Il en résulte que dans l’hypothèse où l’employeur n’a pas eu connaissance du rapport du médecin-conseil de la Caisse en raison de la carence de la [8], la présomption d’imputabilité bénéficiant à la Caisse aboutit à l’entérinement d’office de l’avis du service médical de la Caisse par le tribunal, sans aucun débat, puisque l’employeur n’y a pas eu accès et que la Caisse est tenue de l’appliquer, alors même que cette dernière est partie à l’audience.
Or nonobstant la circonstance qu’elle bénéficie d’une présomption d’imputabilité, la Caisse doit permettre au tribunal d’être suffisamment informé pour justifier de l’opposabilité ou non de ses décisions de prise en charge d’arrêts de travail et de soins à l’employeur, ce qui n’est pas le cas lorsque ni l’employeur ni la Caisse n’ont eu accès au rapport médical de l’assuré, et qui justifie la désignation d’un expert judiciaire impartial et indépendant pour informer le tribunal.
Il résulte de ce qui précède que dans ces conditions, notamment compte tenu du caractère médical du litige et en vue d’assurer une information impartiale du tribunal, une consultation médicale judiciaire sur pièces sera ordonnée, dans les conditions précisées au dispositif.

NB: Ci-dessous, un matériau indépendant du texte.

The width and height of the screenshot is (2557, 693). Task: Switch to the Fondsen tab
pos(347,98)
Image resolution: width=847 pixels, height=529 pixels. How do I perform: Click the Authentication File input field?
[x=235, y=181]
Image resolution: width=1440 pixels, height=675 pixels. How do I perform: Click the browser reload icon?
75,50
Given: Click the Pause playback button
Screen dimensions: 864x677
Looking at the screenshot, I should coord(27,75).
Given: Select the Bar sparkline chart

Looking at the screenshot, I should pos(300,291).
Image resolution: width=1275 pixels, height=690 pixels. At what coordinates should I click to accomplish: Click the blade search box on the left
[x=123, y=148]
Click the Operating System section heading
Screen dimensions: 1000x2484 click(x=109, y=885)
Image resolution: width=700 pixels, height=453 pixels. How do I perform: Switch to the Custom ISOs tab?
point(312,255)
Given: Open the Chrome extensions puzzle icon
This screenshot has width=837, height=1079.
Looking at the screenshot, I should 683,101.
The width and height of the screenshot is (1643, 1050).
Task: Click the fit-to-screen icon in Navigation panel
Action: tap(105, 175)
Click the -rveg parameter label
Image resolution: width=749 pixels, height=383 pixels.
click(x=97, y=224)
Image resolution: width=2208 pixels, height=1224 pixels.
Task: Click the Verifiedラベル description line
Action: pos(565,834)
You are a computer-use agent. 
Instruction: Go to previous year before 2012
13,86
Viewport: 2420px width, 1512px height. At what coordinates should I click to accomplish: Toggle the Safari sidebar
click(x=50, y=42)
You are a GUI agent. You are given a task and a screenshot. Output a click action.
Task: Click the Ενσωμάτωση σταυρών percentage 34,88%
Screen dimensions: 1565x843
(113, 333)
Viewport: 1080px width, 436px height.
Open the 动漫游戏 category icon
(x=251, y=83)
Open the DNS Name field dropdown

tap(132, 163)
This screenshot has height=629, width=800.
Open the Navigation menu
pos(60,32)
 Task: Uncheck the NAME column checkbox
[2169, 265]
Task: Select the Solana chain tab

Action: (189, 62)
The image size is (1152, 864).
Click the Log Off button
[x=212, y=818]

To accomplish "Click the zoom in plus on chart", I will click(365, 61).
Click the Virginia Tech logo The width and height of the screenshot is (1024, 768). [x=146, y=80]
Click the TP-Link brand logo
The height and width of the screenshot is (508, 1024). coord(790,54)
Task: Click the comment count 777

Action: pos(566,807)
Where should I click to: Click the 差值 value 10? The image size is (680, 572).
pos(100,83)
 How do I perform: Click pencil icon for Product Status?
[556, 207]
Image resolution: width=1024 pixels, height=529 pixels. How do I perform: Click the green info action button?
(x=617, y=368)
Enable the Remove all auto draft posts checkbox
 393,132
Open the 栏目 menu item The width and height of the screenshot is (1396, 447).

Les autres demandes seront réservées, ainsi que les dépens.
PAR CES MOTIFS
Le tribunal statuant à juge unique après audience publique, par jugement avant dire droit contradictoire, rendu en premier ressort et prononcé par mise à disposition du greffe :
DISPENSE la société [5] de comparution ;
ORDONNE une consultation médicale judiciaire sur pièces ;
DÉSIGNE le docteur [H] pour accomplir la mission suivante :
— prendre connaissance des éléments produits par les parties ;
— déterminer exactement les lésions initiales rattachables à l’accident de travail du 14 septembre 2023 dont a été victime M. [G] ;
— dire si l’accident du 14 septembre 2023 a révélé ou a temporairement aggravé un état pathologique antérieur indépendant ;
— fixer la durée des soins et arrêts de travail en relation, au moins en partie, avec l’accident du 14 septembre 2023 et la durée des soins et arrêts de travail exclusivement liés à une cause étrangère à l’accident ;
— fixer la date de consolidation des seules lésions imputables à l’accident du travail du 14 septembre 2023;
— fournir les seuls éléments médicaux de nature à apporter une réponse à la question posée ;
DIT que l’expert pourra s’adjoindre et recueillir l’avis de tout technicien d’une autre spécialité que la sienne en sollicitant, si besoin est, un complément de provision et à charge de joindre l’avis du sapiteur à son rapport et de présenter une note d’honoraires et de frais incluant la rémunération du sapiteur ;
RAPPELLE que la [7] doit, en application de l’article L.142-10 du code de la sécurité sociale, communiquer à l’expert l’intégralité du rapport médical ayant fondé sa décision, et notamment les pièces du dossier mentionné à l’article R.441-14 du même code, sauf au juge à tirer toutes les conséquences de son abstention ou de son refus ;
DIT que la mesure d’instruction sera mise en œuvre sous le contrôle du magistrat qui l’a ordonnée ;
DIT que l’expert enverra aux parties un pré-rapport et répondra à tous dires écrits de leur part formulés dans le délai qu’il leur aura imparti avant d’établir un rapport définitif qu’il déposera en double exemplaire au greffe du pôle social du tribunal judiciaire dans les six mois du jour où il aura été saisi de sa mission ;
DIT que l’expert en adressera directement copie aux parties, et, sur demande de l’employeur, au médecin qu’il mandatera à cet effet ;
RAPPELLE qu’en application de l’article L. 142 11 du code de la sécurité sociale, la [6] prendra en charge les frais de l’expertise médicale ;
RÉSERVE les autres demandes et les dépens ;
RAPPELLE que cette décision est susceptible d’appel sur autorisation du premier président de la cour d’appel conformément à l’article 272 du code de procédure civile.
Ainsi jugé et prononcé par mise à disposition au greffe le 28 avril 2025, prorogé au 30 mai 2025 et signé par la présidente et la greffière.